_Passage shown_
########################################

It’s enough to make you reach for your blood pressure medications. The PhRMA giant Pfizer has been pocketing “yuge” tax breaks, only to raise drug prices, cut back essential research, lay off workers, and raise its CEO’s salary to stratospheric heights.
Tax Windfall, Price Hikes. With an $11 billion windfall from President Trump’s tax cuts, Pfizer reported $12.27 billion fourth quarter profits last year.
- These eye-popping profits came after Pfizer raised prices on 20 drugs by almost 10 percent, including Pristiq, Lipitor, and Zoloft, which are available as generics.
- Earlier in the year, Pfizer jacked up prices for another 91 drugs by an average of 20 percent.
Cutting Back Research, Laying Off Workers. Meanwhile, Pfizer is ending its research programs for new medications for Alzheimer’s disease and Parkinson’s disease.
- The PhRMA giant is laying off 300 employees in Cambridge and Andover, Massachusetts, and Groton, Connecticut.
CEO Gets 61% Pay Raise. But it isn’t all layoffs and long faces at Pfizer. Chairman and CEO Ian Read is getting a 61 percent pay raise to $27.9 million. His pay package includes:
- A base salary of $1.96 million;
- A $2.6 million bonus;
- $13.1 million in equity awards;
- And an $8 million special equity award.
Can’t Afford to Lose Him. At a time when older workers are being discarded and younger workers suffer from “no-compete” contracts, Read, who is 65, is benefiting from both.
- Pfizer’s board approved Read’s lavish pay package to offer him a “compelling incentive” not to retire.
- As part of the deal, he agreed not to work for a competitor for two years after eventually retiring.

########################################

_Excerpted records_
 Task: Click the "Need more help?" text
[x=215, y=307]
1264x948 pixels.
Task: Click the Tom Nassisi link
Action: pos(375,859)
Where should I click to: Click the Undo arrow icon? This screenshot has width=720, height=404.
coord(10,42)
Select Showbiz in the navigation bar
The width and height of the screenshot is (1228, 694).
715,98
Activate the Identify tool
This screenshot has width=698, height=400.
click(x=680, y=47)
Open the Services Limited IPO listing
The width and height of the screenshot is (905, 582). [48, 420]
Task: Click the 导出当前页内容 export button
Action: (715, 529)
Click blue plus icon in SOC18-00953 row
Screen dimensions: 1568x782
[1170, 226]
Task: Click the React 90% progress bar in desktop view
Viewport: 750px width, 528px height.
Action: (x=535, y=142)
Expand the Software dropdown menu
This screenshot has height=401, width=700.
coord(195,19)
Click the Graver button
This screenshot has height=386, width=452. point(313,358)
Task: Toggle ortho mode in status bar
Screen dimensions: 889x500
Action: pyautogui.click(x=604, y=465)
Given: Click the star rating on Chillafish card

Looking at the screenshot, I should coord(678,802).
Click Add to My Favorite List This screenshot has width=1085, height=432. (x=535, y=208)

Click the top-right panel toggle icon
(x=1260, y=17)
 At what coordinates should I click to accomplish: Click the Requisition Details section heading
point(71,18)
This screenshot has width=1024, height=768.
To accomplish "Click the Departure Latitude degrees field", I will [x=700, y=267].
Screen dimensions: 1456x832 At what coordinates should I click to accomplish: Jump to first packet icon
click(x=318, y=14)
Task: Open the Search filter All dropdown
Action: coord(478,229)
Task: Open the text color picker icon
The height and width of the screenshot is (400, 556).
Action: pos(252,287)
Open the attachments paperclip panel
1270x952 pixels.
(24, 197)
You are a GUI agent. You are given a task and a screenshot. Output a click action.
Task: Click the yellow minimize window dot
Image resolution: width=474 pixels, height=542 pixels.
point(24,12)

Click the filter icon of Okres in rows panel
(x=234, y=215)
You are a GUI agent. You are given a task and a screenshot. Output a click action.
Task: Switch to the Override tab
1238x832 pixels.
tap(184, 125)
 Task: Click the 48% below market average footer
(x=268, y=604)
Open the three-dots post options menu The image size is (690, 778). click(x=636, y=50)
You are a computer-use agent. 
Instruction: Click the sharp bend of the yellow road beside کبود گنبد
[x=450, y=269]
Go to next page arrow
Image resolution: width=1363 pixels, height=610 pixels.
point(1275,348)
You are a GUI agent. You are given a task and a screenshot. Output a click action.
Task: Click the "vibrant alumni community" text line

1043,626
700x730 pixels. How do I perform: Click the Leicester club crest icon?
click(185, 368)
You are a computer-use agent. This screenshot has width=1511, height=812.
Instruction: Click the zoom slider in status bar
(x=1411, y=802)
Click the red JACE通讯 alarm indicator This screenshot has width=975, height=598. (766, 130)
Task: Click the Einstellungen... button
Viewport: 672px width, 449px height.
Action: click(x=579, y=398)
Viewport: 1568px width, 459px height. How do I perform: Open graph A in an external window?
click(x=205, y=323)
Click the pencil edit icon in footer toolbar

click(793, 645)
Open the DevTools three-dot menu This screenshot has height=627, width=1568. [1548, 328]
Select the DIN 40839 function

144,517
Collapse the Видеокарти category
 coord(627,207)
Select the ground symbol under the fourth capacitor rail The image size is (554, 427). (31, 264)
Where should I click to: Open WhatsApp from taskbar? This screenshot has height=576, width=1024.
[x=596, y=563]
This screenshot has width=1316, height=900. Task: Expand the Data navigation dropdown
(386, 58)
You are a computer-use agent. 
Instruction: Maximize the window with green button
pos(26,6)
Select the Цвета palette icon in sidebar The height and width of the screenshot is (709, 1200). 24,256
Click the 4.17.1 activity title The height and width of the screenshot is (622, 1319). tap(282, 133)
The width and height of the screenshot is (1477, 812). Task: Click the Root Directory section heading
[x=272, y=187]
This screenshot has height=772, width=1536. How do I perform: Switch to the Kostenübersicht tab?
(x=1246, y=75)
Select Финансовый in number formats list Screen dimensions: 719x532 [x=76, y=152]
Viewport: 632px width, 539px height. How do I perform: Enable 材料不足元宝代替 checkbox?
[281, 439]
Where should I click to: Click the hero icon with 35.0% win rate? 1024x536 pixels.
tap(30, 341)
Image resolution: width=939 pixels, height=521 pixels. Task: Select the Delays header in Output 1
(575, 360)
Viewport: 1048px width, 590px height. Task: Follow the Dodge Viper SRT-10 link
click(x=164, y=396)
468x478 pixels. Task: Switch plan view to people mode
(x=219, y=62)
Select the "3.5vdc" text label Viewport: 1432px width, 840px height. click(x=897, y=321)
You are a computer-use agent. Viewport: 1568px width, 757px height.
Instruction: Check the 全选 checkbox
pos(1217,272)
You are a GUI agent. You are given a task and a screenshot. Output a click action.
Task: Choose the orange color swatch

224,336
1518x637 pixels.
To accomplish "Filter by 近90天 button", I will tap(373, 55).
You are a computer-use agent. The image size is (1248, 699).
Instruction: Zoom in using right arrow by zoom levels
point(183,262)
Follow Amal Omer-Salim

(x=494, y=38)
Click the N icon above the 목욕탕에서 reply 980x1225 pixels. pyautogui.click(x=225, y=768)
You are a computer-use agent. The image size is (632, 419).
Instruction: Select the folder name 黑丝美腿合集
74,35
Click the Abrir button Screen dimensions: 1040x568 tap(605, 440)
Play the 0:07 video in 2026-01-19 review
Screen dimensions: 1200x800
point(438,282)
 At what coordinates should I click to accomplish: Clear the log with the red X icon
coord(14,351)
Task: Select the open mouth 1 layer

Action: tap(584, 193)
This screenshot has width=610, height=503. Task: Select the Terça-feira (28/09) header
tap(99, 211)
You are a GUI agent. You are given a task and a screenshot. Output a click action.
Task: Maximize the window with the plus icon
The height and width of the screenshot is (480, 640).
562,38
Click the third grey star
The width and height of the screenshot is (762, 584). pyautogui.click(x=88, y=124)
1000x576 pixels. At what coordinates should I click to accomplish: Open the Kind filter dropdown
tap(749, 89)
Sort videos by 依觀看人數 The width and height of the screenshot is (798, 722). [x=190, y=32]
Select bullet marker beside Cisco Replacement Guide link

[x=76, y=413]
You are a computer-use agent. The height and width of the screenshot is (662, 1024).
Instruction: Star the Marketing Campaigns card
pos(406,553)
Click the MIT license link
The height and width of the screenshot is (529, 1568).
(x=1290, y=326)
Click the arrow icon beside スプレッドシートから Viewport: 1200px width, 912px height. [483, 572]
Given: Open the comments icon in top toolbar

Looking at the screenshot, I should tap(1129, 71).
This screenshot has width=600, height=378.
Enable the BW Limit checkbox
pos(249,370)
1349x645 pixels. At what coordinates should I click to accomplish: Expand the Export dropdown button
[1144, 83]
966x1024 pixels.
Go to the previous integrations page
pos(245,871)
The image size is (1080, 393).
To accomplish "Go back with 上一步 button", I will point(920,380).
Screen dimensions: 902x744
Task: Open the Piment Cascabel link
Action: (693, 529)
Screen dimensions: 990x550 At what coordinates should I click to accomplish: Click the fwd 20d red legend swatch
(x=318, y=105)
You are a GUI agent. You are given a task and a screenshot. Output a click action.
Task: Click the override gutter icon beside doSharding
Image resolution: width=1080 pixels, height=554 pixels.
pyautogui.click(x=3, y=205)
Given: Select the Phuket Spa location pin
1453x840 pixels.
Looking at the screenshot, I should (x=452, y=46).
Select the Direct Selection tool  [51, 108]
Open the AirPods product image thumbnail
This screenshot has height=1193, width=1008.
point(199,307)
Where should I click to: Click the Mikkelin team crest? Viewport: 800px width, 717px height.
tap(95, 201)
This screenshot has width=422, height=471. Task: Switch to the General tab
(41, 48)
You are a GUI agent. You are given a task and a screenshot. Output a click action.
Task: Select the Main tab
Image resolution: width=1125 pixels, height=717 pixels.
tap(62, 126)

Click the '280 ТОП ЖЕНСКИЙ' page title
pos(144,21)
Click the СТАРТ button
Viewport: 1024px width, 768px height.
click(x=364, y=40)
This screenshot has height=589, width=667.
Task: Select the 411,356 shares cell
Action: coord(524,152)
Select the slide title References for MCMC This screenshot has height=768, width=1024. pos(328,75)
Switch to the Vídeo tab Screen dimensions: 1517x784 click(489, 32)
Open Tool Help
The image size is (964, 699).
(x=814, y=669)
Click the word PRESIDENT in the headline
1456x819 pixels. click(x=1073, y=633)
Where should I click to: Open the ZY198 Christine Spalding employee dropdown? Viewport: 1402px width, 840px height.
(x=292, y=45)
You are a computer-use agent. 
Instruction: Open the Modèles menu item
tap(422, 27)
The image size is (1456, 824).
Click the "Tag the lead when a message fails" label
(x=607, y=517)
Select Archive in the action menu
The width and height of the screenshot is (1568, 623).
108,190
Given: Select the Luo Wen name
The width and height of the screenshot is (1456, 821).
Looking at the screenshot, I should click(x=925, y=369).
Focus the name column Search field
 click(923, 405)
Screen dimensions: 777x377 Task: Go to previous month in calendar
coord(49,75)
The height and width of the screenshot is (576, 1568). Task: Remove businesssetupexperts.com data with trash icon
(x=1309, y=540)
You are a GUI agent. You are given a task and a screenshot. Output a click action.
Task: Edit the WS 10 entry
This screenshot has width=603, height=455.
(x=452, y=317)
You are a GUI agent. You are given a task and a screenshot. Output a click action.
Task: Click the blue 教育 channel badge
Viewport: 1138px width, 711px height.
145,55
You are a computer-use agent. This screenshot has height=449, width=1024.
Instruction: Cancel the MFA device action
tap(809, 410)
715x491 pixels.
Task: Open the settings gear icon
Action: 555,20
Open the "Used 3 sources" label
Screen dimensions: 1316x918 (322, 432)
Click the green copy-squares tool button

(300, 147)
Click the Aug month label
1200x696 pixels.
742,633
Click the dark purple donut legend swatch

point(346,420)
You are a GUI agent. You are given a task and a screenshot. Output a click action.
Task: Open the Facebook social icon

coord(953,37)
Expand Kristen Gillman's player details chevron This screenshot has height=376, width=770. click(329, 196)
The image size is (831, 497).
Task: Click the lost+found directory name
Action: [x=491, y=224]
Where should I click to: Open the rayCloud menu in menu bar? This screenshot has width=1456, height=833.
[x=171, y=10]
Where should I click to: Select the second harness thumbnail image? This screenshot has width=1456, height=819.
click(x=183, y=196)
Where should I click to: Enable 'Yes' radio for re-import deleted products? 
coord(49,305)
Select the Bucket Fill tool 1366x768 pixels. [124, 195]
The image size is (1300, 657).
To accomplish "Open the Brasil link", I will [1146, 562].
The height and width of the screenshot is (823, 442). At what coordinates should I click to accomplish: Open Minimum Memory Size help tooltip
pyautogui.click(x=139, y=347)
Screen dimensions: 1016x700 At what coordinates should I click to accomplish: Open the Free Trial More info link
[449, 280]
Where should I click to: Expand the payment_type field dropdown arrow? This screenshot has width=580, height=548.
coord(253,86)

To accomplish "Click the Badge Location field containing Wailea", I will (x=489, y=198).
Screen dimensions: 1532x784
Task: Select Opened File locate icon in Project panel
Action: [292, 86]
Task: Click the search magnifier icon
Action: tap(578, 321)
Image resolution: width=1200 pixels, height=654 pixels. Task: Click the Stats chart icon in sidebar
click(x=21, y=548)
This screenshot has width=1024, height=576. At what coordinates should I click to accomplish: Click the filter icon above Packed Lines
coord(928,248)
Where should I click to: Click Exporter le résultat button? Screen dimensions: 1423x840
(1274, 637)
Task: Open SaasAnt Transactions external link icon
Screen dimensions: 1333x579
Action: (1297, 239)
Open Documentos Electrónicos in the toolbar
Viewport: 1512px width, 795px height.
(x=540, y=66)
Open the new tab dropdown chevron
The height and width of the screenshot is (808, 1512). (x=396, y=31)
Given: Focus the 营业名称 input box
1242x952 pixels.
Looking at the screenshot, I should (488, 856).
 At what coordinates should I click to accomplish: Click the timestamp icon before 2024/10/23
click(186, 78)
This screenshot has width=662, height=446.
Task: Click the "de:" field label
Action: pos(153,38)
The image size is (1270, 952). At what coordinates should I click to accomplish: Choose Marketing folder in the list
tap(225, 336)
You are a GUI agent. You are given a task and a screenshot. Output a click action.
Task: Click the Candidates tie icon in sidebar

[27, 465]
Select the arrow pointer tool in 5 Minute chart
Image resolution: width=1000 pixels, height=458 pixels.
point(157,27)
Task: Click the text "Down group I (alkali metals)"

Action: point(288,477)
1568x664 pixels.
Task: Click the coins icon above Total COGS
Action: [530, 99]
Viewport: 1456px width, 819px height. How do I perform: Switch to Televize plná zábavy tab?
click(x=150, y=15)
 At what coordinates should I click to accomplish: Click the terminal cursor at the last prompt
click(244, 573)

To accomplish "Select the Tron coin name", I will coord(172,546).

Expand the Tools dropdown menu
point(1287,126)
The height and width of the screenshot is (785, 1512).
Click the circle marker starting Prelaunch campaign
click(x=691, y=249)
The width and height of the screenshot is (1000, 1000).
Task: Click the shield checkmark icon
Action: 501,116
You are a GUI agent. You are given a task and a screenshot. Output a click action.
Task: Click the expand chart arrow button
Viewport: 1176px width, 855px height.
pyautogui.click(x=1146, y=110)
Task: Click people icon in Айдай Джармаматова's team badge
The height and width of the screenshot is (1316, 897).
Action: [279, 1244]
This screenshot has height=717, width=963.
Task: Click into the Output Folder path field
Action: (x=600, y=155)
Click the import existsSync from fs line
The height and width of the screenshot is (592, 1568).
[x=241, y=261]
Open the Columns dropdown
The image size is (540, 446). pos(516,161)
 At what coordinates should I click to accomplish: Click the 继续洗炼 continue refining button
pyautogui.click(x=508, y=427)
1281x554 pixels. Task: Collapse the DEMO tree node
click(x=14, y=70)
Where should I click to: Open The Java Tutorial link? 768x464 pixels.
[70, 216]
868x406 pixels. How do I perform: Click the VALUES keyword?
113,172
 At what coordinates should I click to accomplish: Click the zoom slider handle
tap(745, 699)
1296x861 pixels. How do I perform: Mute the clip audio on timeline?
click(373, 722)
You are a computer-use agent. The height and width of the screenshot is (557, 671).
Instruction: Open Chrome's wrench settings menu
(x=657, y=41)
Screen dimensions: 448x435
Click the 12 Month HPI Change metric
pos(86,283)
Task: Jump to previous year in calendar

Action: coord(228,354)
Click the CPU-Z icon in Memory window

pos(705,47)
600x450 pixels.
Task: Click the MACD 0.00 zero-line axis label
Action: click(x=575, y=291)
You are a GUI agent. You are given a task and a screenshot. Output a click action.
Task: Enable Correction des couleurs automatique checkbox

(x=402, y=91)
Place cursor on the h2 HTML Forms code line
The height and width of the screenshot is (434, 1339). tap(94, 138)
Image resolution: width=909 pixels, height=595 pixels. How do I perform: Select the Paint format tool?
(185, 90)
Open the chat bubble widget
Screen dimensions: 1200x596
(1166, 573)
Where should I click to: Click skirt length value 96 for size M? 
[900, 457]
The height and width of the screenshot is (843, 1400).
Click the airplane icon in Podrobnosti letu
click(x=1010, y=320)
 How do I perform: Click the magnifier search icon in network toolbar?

########################################

From the Pfizer passage above, copy the part that opens with the words containing "- Earlier in" and closes with "and Parkinson’s disease.".

- Earlier in the year, Pfizer jacked up prices for another 91 drugs by an average of 20 percent.
Cutting Back Research, Laying Off Workers. Meanwhile, Pfizer is ending its research programs for new medications for Alzheimer’s disease and Parkinson’s disease.